Description
Homemade funfetti cupcakes are soft, fluffy, and filled with sprinkles! Topped with vanilla buttercream, you’ll love these perfect funfetti cupcakes for birthdays and celebrations!
Ingredients
Cupcakes
- 2 1/2 cups cake flour
- 1 1/2 tsp baking powder
- 1/2 tsp baking soda
- 3/4 tsp salt
- 1/2 cup unsalted butter, at room temperature
- 1 1/4 cups granulated sugar
- 2 tsp vanilla extract
- 1/2 tsp pure almond extract
- 2 large eggs, at room temperature
- 3/4 cup buttermilk, at room temperature
- 1/2 cup plain Greek yogurt, at room temperature
- 2/3 cup rainbow sprinkles
Frosting
- 1 1/2 cups unsalted butter, at room temperature
- 1/2 tsp salt
- 1 tsp vanilla extract
- 1/4 tsp pure almond extract
- 3 1/2 cups powdered sugar
- 1 Tbsp heavy cream, at room temperature
- 1 to 2 drops gel food coloring (optional)
- rainbow sprinkles, for decorating
Instructions
- Preheat oven to 350°F and line two 12-cup standard muffin pans with baking cups.
- Make cupcakes: Whisk together cake flour, baking powder, baking soda, and salt in a medium bowl.
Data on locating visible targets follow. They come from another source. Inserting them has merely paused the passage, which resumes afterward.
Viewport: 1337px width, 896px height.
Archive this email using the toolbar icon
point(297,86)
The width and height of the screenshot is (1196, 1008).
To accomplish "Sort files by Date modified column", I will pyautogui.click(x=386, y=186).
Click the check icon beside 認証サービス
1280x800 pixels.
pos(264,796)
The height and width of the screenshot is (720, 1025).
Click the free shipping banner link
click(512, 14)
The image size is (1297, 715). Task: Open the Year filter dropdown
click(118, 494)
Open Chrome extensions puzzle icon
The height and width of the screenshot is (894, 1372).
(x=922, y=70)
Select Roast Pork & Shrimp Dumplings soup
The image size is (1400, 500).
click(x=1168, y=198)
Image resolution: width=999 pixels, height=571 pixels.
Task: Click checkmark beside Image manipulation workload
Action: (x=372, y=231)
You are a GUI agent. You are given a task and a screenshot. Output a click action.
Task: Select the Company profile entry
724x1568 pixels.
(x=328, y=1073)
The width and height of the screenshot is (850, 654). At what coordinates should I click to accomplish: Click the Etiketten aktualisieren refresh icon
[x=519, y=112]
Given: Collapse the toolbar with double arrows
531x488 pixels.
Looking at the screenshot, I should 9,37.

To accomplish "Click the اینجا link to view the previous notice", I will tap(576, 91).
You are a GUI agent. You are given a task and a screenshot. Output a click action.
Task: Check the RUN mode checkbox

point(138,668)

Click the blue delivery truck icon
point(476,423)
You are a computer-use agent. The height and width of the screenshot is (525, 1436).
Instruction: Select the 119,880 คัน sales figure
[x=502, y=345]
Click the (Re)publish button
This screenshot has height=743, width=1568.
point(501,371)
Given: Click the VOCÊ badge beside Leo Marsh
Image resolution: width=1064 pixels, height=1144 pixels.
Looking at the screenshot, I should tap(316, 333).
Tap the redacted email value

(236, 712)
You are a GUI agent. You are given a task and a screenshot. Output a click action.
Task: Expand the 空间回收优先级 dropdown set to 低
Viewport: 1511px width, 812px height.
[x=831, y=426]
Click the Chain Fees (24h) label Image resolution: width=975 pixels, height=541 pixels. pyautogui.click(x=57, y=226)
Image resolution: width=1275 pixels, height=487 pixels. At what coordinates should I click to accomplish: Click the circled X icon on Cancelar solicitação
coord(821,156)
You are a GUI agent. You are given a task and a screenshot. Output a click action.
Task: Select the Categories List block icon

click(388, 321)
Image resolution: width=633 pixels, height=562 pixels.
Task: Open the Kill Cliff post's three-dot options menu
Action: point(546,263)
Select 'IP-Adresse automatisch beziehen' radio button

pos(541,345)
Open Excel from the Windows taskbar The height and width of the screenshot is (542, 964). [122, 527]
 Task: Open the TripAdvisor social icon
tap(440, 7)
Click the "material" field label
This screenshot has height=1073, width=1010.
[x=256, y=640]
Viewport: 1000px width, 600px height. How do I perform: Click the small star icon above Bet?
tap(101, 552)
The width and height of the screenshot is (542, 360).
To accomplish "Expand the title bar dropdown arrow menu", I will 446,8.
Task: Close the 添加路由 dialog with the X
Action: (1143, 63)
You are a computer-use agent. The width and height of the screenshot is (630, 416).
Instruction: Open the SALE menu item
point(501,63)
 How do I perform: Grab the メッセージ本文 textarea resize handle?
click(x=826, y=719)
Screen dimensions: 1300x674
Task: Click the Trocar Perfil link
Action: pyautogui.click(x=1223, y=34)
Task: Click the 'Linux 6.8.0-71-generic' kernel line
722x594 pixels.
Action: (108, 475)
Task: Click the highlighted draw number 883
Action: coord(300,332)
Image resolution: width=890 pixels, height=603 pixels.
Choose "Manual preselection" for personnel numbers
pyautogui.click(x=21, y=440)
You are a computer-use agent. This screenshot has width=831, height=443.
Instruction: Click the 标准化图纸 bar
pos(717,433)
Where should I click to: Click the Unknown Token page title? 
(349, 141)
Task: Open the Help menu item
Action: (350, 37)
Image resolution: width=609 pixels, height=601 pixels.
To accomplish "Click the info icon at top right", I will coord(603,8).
Beat butter and sugar in a large mixer bowl at medium speed until light and fluffy; beat in vanilla and almond extracts. Add eggs one at a time and beat until combined. Combine buttermilk and Greek yogurt in a small bowl. Reduce speed to low and add flour mixture in 3 additions, alternating with buttermilk mixture (begin and end with flour mixture). Gently fold in sprinkles.
- Use a medium cookie scoop coated with nonstick spray to fill each baking cup 2/3 full of batter.
- Bake cupcakes for 19 to 22 minutes, until tops spring back to the touch and a toothpick inserted in the center comes out clean. Let cupcakes cool in pans on wire racks for 2 minutes before removing from pans to cool completely.
- Make frosting: Beat butter and salt in a large mixer bowl on medium speed until light and fluffy. Beat in vanilla and almond extracts. Gradually mix in powdered sugar on low speed until incorporated, scraping down bowl as needed. Mix in heavy cream and gel food coloring (if using). Increase speed to medium-high and beat frosting for 1 minute, until light and airy.
- Transfer frosting to a large piping bag fitted with an open star tip (Wilton 8B) and frost cupcakes. Top with sprinkles.
- Store leftover cupcakes at room temperature overnight, or covered in the refrigerator up to 3 days. Bring to room temperature before serving.
Notes
Cake Flour – For a soft and fluffy cupcakes with a fine crumb, cake flour is the secret. If you don’t have cake flour on hand, it’s easy to make your own cake flour substitute: For every cup of flour called for in a recipe, place 2 tablespoons cornstarch in an empty 1-cup measure, then top up with flour. Sift the mixture several times to evenly distribute the cornstarch and use as a substitute for 1 cup cake flour.
Vanilla and Almond Extracts – This recipe uses a mix of pure vanilla and pure almond extracts to replicate the classic funfetti flavor. You can also omit the almond extract and just use vanilla extract if you prefer – increase the vanilla to 1 tablespoon in the cupcakes and 1 1/2 teaspoons in the frosting.
Sprinkles – Rainbow sprinkles are best for funfetti cake. Use a light hand as you fold the sprinkles into the batter, and avoid using nonpareils sprinkles as they bleed color into the batter.